:: Provided material
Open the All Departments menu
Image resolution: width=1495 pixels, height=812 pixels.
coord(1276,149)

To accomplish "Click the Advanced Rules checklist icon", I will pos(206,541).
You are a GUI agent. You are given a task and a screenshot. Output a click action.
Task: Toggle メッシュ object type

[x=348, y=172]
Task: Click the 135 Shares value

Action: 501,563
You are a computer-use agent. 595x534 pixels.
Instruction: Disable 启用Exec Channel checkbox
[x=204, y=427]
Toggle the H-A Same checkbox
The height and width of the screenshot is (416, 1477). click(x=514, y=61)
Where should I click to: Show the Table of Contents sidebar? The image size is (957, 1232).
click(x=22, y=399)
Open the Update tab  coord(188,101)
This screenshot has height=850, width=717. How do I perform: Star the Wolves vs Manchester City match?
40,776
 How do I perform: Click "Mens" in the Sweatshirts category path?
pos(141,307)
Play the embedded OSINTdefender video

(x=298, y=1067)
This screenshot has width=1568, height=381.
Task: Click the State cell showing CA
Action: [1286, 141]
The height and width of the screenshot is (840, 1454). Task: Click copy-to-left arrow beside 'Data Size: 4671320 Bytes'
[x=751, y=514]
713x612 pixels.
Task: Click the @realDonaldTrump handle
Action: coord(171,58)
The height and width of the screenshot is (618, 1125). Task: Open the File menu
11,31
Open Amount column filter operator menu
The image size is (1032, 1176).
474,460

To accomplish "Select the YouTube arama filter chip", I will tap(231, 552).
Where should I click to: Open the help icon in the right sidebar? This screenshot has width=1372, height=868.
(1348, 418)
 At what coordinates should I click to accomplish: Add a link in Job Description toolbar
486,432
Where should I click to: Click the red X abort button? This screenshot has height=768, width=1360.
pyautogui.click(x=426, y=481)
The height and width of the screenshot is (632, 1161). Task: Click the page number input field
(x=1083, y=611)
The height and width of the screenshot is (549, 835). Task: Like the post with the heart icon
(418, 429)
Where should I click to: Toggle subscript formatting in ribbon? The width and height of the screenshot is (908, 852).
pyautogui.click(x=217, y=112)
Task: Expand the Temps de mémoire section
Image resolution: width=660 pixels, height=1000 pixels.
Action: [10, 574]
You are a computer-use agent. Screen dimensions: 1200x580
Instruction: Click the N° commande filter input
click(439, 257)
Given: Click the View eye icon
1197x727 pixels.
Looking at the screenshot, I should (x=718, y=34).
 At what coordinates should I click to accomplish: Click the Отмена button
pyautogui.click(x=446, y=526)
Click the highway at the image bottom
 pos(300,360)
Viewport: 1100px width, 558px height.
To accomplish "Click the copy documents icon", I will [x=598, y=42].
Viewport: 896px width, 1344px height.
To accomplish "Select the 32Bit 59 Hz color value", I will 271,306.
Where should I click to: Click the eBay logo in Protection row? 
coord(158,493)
::::
What is being asked:
Could you work out how many lines in the material contain "Select"? Reply with only that number.

Exercise response:
2